◆ **Text under study**
◆ ◆ ◆ ◆ ◆ ◆ ◆

Minister of Transport
- In office 22 June 2011 – 24 April 2014
- Prime Minister: Jyrki Katainen
- Preceded by: Anu Vehviläinen
- Succeeded by: Henna Virkkunen

Member of the Finnish Parliament
- In office 21 March 2007 – 30 June 2014
- Constituency: Oulu

Personal details
- Born: 25 January 1977 (age 49) Suomussalmi, Finland
- Party: Finnish Left Alliance EU The Left in the European Parliament – GUE/NGL

= Merja Kyllönen =

Finnish politician (born 1977)

Merja Sinikka Kyllönen (born 25 January 1977) is a Finnish politician and Member of the European Parliament (MEP) from Finland. She is a member of the Left Alliance, part of The Left in the European Parliament – GUE/NGL. She was the Minister of Transport in Katainen Cabinet 2011–2014. From 2014 to 2019 she was a Member of the European Parliament (MEP), representing Finland.

In 2018, Kyllönen was the candidate of the Left Alliance in the Finnish presidential election. In the election, Kyllönen placed seventh with 3 percent of the votes, while the incumbent president Sauli Niinistö went on to secure his second term with a majority of votes.

◆ ◆ ◆ ◆ ◆ ◆ ◆

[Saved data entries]

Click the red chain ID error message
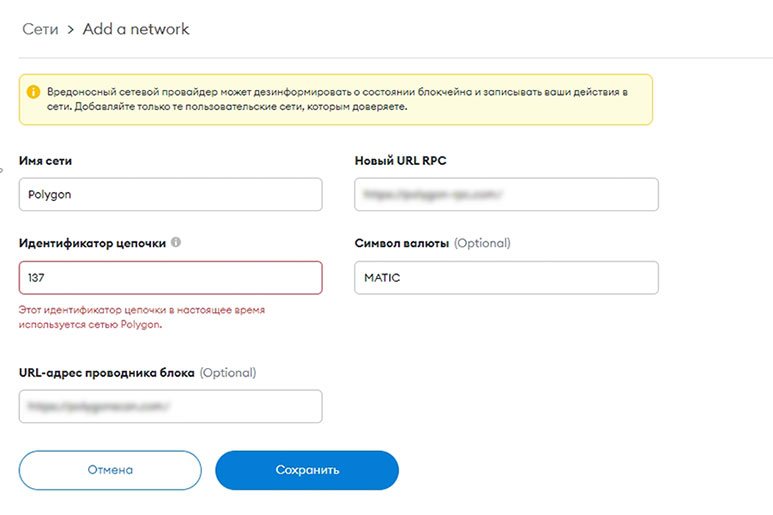pos(142,317)
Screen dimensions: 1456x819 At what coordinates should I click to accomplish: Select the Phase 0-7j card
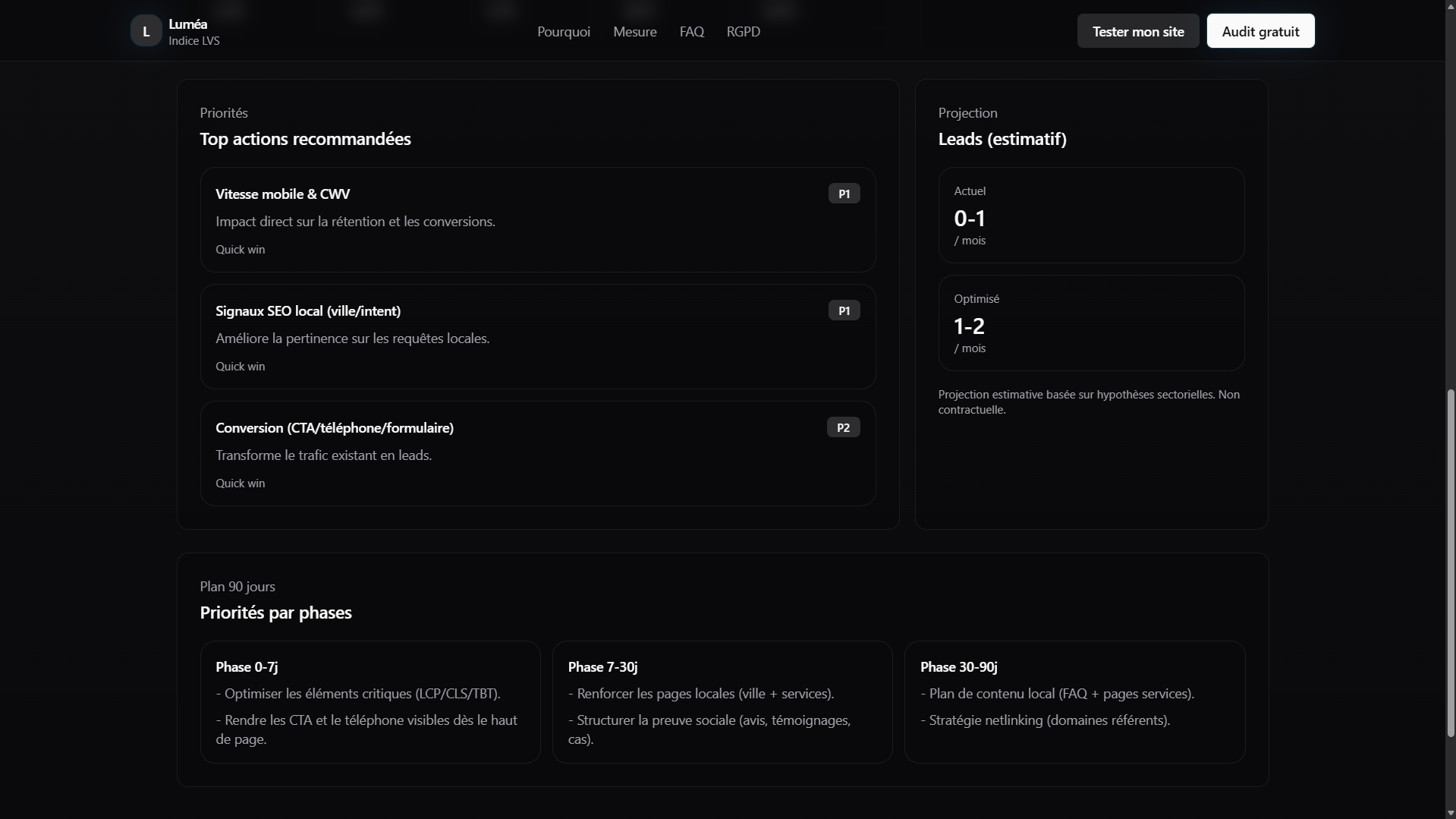click(370, 702)
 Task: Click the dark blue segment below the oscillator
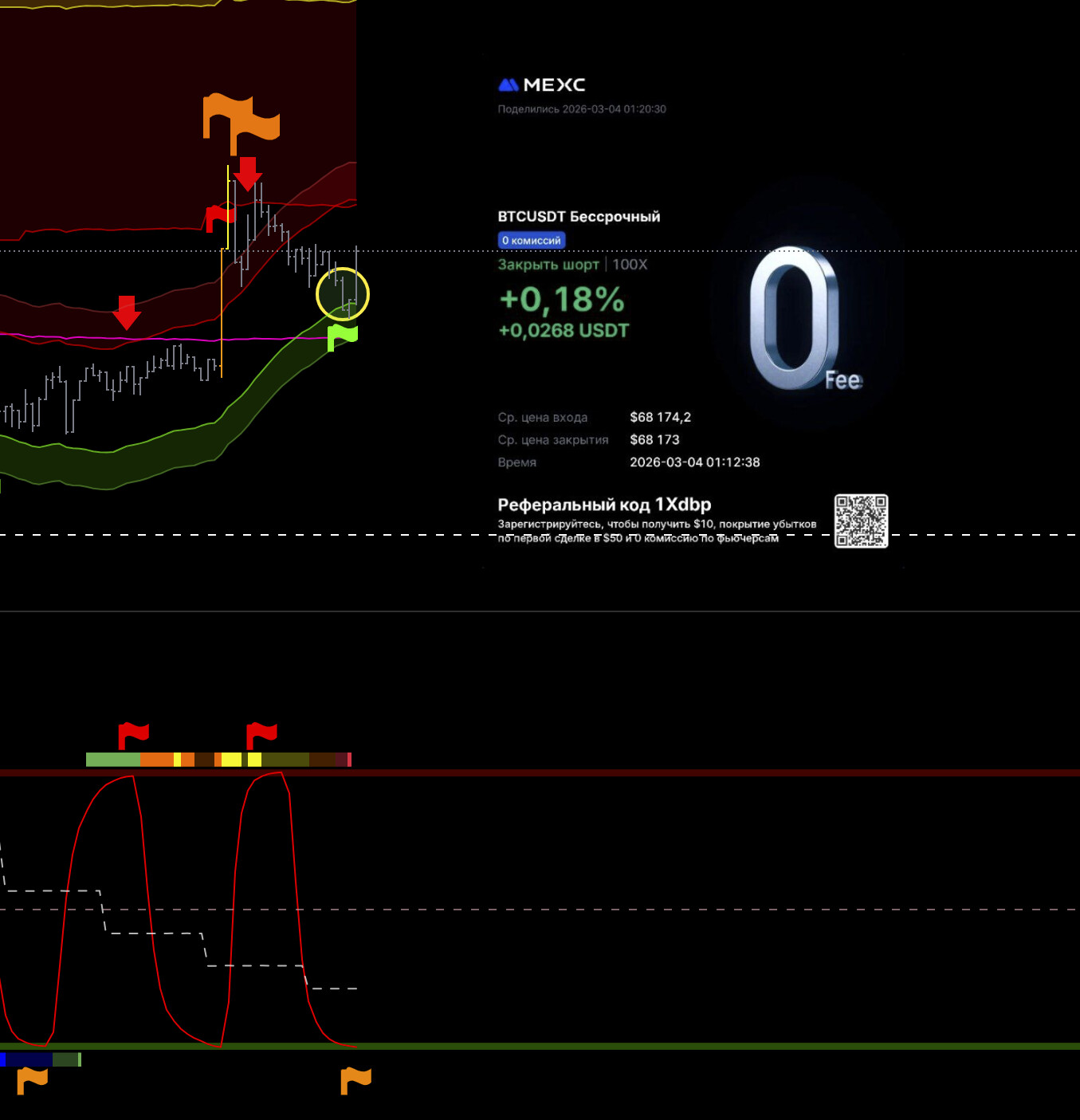[29, 1059]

◆ ◆ ◆ ◆ ◆ ◆ ◆

◆ **Problem 1**
Decide whether each statement agrees with the Merja Kyllönen text. Answer yes or no for each, and quote the words of the text that decide it.
(a) Kyllönen served as Minister of Transport under Prime Minister Jyrki Katainen.
(b) Kyllönen won the 2018 Finnish presidential election.
(c) Kyllönen's constituency as a Member of the Finnish Parliament was Helsinki.
◆ **Problem 2**
Name every person other than Kyllönen whose full name appears in the Merja Kyllönen text.
◆ **Problem 3**
Please copy the part of the Merja Kyllönen text that opens with the words containing "Personal details" and closes with "politician (born 1977)", swapping "Suomussalmi" for "Kajaani".

◆ **Exercise output 1**
(a) Yes: "Prime Minister: Jyrki Katainen"
(b) No: "Kyllönen placed seventh with 3 percent of the votes"
(c) No: "Constituency: Oulu"

◆ **Exercise output 2**
Jyrki Katainen
Anu Vehviläinen
Henna Virkkunen
Sauli Niinistö

◆ **Exercise output 3**
Personal details
- Born: 25 January 1977 (age 49) Kajaani, Finland
- Party: Finnish Left Alliance EU The Left in the European Parliament – GUE/NGL

= Merja Kyllönen =

Finnish politician (born 1977)